On , Marius Mårnes Mathiesen <marius.mathie...@gmail.com> wrote:
Anyone subscribed to this list will know that installing Gitorious is not for the faint of heart. There are a lot of moving parts, a lot of dependencies, and getting everything right is difficult. I really want to change this.

The question is: once we have an easily installed, anonymous/authenticated, pull/push solution for Git traffic: is it time to deprecate the other protocol handlers in Gitorious:

- The SSH handler
- The Git handler (git-daemon or git-proxy)


Would anybody miss them?

Yes, lots of people disable the HTTP support completely and only use SSH for writes and Git of read only access. This is what we do for our installation. This is very important for work flows where people should be able to check out read only copies but not be able to write.
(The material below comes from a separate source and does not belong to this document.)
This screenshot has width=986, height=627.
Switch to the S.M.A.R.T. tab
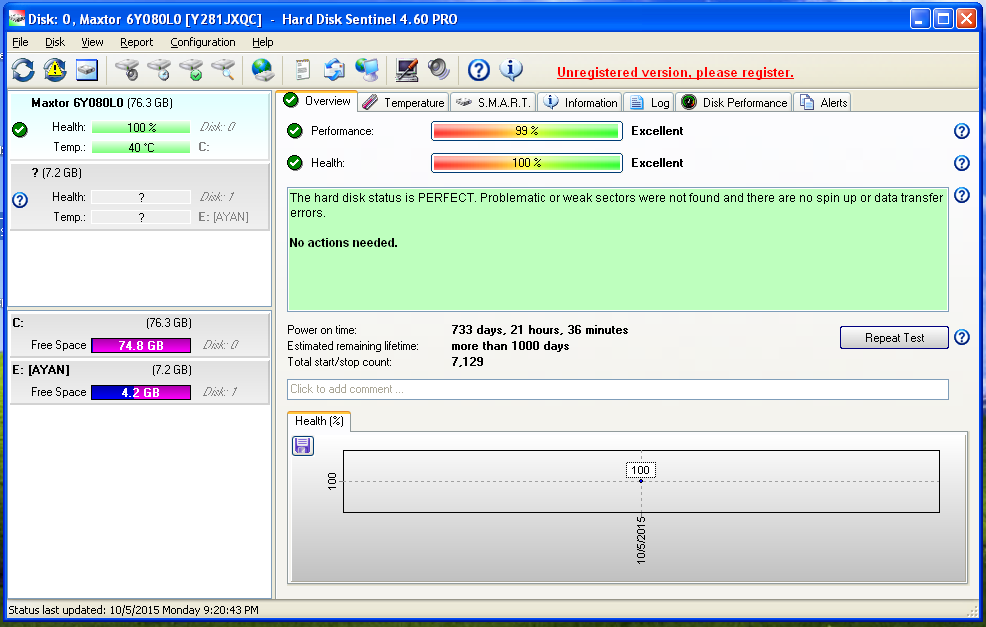(494, 102)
All my Java projects, and there and dozens and dozens of Java repos in my Gitorious install, use Maven 3 and its support for the maven-release-plugin and scm-plugin which it uses to update Git automatically when preforming releases. the SCM plugin likes to have a "developer" url and a "guest" url so it can publish documentation with links that people can checkout the code but not be able to write to it.

We only give write access to people that are responding to merge requests and use the git protocol for adding remotes to private clones to pull from the mainline repository.
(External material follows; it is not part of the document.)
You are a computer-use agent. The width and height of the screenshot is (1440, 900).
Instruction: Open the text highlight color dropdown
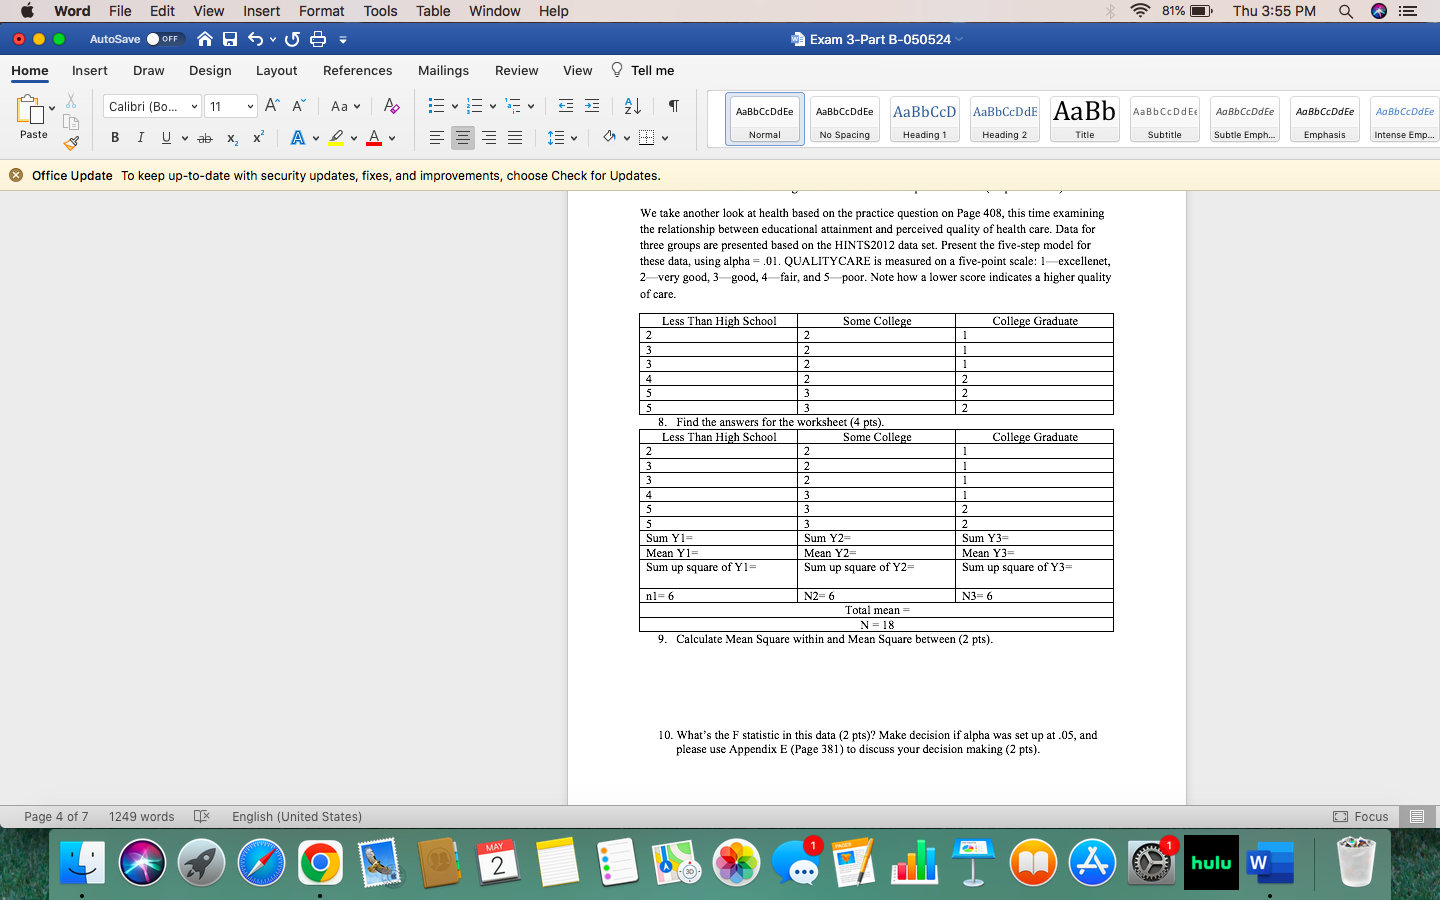click(354, 138)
This separation of concerns is very important to workflows like this.

If you want to enhance the HTTP, then by all means do that, but don't remove any functionality that is already there and working great.

PS: As to the difficulty in installing Gitorious. It took me most of a day and a half to get it up and running on a CentOS 5.5 server. Most of the time was me dealing with all the very specific versions of Ruby stuff that wasn't available via any one YUM repository. I do just about every language but Ruby and it ecosystem, there were lots of things I just had to guess at until I got it right. In particular setting up Passenger details under Apache 2.2.x entailed lots and lots of Googling and emails to the group and IRC chats, because most of the Passenger documentation refers to config files and things with the assumption you know where they actually are. Gitorious wasn't stable until I got this nailed down.
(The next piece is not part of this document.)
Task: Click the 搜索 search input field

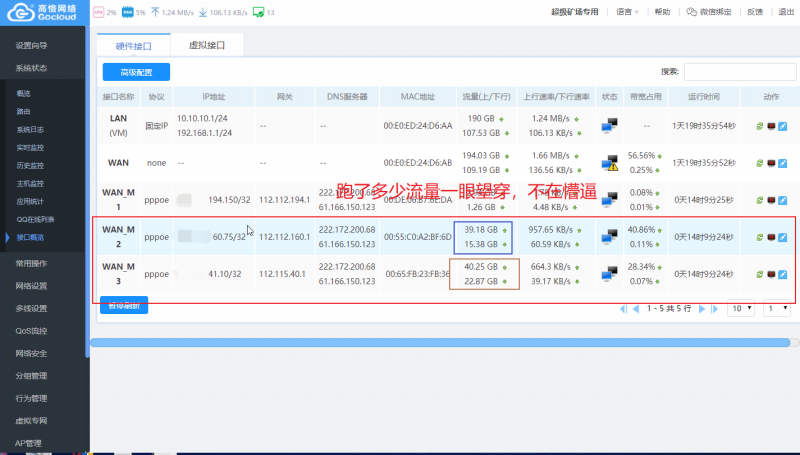Action: pyautogui.click(x=738, y=72)
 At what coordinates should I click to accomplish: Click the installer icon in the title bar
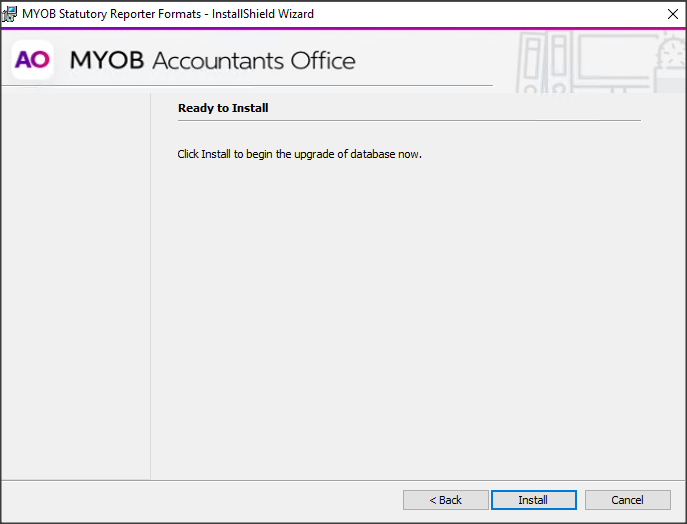[10, 14]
There is already what looks like a nice Chef recipe for Ubuntu, we don't do Ubuntu because we have standardized on RHEL5/CentOS5 because that is what all our clients use, an RPM package and a custom YUM repository for RHEL5/CentOS5.x that at least consolidated all the very specific Ruby/Rails/Passenger details into a single RPM and have dependencies on all the other stuff like Apache, MySQL, etc. would go a long way to a more painless adoption.